§ DIRECTIONS
Copy the passage from the Montréal dining text word for word, starting with "- The counter" and going on through "are in $CAD.".

§ SELECTED PASSAGE
[Begin]

- The counter at Aux Vivres
As the Canadian dollar gains ground against the greenback, budget-conscious Americans may want to say oui to dining out in Montréal. And, in a town that boasts 5000 restaurants, good values exist. Here are three of my favorites. Prices are in $CAD.
You’ll always have to wait in line at Romados, even if you call ahead. But waiting is half the fun at this family-run Portuguese rotisserie and bakery on the edge of Little Portugal. Loved by locals and frequented by families, Romados is casual, lively and suffused with sweet, smoky aromas. The draw is rotisserie chicken, cooked to order, which regulars proclaim is the best in Montréal.
My husband Ken and I arrive at 1 p.m. on a Sunday in March — but whether it’s lunch or dinner, the scene is the same. Two lines form in front of the stainless-steel grill, where whole chickens rotate above hardwood flames on racks half the size of a front door. The birds spit and sizzle, and the smell of marinade mingling with flame makes my mouth water.
The racks are tended by two dark-haired, white-aproned, middle-aged men who banter back and forth in Portuguese. A third man (they could be brothers) works the counter. With his back to the grill, he throws a comment over his shoulder. His native tongue sounds like a jumble of French, Spanish and Russian.

[End]

§ DATA RECORDS
[Begin]

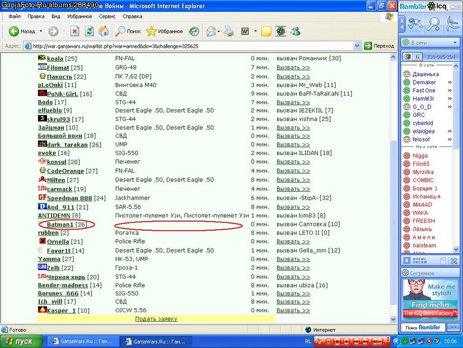Click the Переход go button
The image size is (463, 348).
click(x=379, y=46)
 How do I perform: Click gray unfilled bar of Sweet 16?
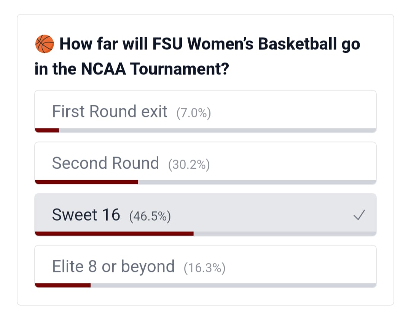pos(285,234)
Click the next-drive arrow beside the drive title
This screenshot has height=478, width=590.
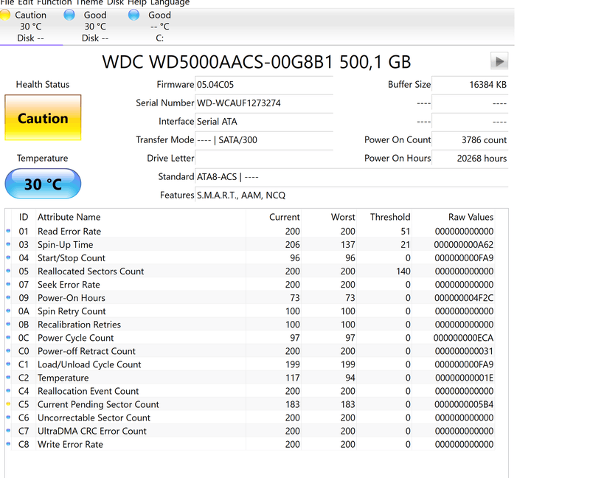coord(499,61)
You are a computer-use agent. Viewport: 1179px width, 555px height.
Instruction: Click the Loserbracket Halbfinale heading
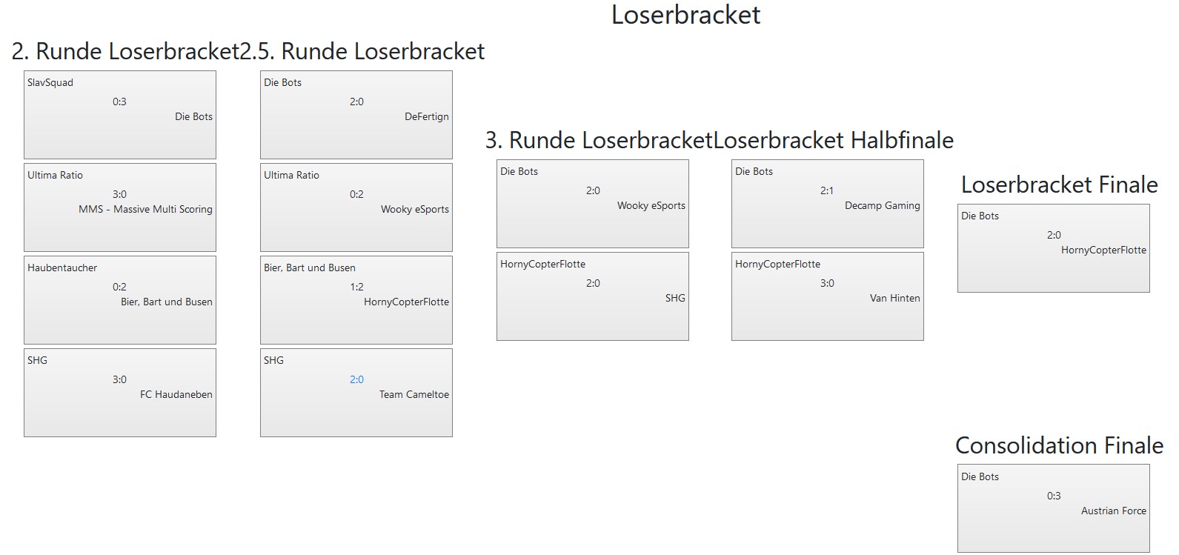point(834,141)
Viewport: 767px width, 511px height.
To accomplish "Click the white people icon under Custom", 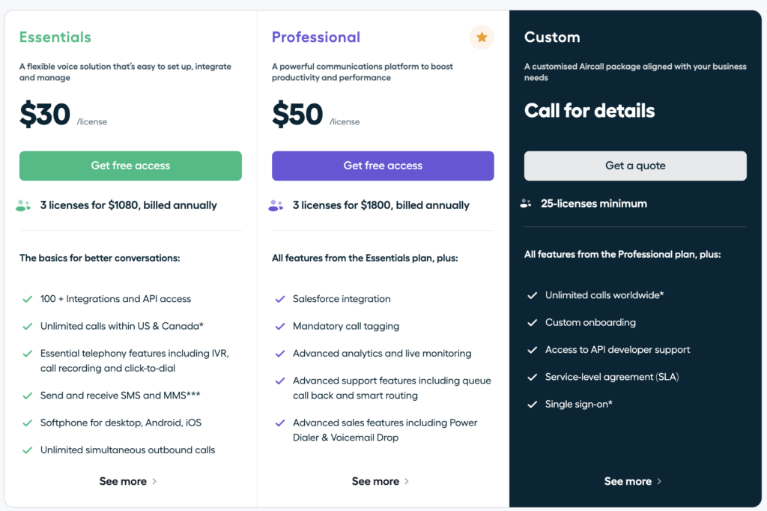I will click(526, 203).
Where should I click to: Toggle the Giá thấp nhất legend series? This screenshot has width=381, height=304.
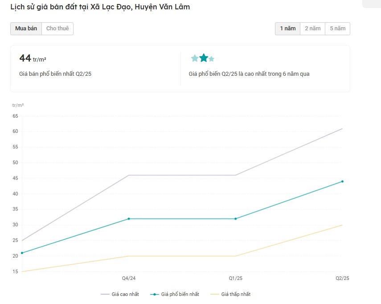[230, 294]
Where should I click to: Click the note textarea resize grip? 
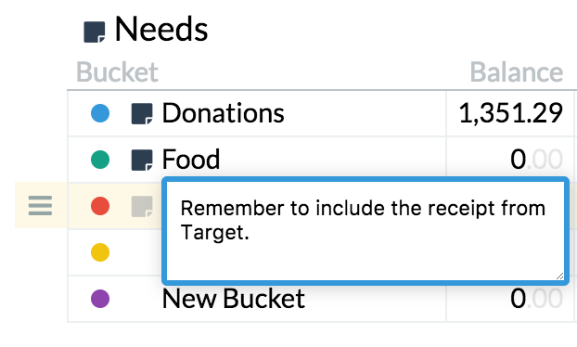559,276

[End]

§ RIGHT ANSWER
- The counter at Aux Vivres
As the Canadian dollar gains ground against the greenback, budget-conscious Americans may want to say oui to dining out in Montréal. And, in a town that boasts 5000 restaurants, good values exist. Here are three of my favorites. Prices are in $CAD.